→ What the task requires
Below is a listing from which only part is wanted; return exactly the lines from the one with "Contact Us (70, 1817)" up to and including the one with "Privacy Policy (917, 1904)".

-- Exercise input follows --

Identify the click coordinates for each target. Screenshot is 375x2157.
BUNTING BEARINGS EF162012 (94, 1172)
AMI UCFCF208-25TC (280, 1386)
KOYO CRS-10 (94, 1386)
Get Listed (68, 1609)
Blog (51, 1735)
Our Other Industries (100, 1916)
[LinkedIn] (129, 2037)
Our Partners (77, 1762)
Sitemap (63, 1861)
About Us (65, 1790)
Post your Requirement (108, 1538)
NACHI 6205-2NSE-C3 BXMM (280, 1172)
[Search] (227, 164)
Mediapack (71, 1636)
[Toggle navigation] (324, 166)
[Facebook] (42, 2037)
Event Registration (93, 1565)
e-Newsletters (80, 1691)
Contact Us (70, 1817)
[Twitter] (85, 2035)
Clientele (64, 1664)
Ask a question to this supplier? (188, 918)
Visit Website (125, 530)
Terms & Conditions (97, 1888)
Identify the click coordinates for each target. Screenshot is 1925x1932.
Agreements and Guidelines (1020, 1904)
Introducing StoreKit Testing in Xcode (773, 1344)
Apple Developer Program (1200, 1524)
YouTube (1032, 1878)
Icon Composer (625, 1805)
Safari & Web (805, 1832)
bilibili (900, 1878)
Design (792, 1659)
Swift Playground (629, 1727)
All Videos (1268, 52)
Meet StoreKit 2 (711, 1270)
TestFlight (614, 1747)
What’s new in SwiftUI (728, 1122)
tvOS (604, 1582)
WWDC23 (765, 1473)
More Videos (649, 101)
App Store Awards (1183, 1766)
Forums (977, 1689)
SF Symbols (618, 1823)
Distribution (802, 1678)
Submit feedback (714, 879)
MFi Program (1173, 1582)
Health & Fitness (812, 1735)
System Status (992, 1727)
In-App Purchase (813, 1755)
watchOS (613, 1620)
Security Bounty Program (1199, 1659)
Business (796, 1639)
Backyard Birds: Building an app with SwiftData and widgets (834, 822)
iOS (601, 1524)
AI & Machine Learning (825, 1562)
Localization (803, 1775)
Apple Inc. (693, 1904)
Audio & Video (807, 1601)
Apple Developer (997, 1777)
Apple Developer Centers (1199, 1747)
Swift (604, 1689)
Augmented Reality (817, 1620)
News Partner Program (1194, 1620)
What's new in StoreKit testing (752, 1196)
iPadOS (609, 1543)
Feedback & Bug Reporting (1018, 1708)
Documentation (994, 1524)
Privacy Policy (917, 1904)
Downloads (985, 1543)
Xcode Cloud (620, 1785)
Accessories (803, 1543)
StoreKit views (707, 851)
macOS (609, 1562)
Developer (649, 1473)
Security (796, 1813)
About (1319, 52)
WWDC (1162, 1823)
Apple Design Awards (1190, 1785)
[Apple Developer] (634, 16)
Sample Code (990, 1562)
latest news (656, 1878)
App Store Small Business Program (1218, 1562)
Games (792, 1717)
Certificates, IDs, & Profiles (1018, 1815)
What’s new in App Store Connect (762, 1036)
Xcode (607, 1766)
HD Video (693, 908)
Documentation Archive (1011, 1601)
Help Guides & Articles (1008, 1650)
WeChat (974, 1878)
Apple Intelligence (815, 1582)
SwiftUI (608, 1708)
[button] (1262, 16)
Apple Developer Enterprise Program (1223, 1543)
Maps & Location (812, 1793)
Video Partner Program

-- Exercise input concluded --

→ Solution
Contact Us (70, 1817)
[Twitter] (85, 2035)
Clientele (64, 1664)
Ask a question to this supplier? (188, 918)
Visit Website (125, 530)
Terms & Conditions (97, 1888)
Identify the click coordinates for each target. Screenshot is 1925x1932.
Agreements and Guidelines (1020, 1904)
Introducing StoreKit Testing in Xcode (773, 1344)
Apple Developer Program (1200, 1524)
YouTube (1032, 1878)
Icon Composer (625, 1805)
Safari & Web (805, 1832)
bilibili (900, 1878)
Design (792, 1659)
Swift Playground (629, 1727)
All Videos (1268, 52)
Meet StoreKit 2 (711, 1270)
TestFlight (614, 1747)
What’s new in SwiftUI (728, 1122)
tvOS (604, 1582)
WWDC23 (765, 1473)
More Videos (649, 101)
App Store Awards (1183, 1766)
Forums (977, 1689)
SF Symbols (618, 1823)
Distribution (802, 1678)
Submit feedback (714, 879)
MFi Program (1173, 1582)
Health & Fitness (812, 1735)
System Status (992, 1727)
In-App Purchase (813, 1755)
watchOS (613, 1620)
Security Bounty Program (1199, 1659)
Business (796, 1639)
Backyard Birds: Building an app with SwiftData and widgets (834, 822)
iOS (601, 1524)
AI & Machine Learning (825, 1562)
Localization (803, 1775)
Apple Inc. (693, 1904)
Audio & Video (807, 1601)
Apple Developer (997, 1777)
Apple Developer Centers (1199, 1747)
Swift (604, 1689)
Augmented Reality (817, 1620)
News Partner Program (1194, 1620)
What's new in StoreKit testing (752, 1196)
iPadOS (609, 1543)
Feedback & Bug Reporting (1018, 1708)
Documentation (994, 1524)
Privacy Policy (917, 1904)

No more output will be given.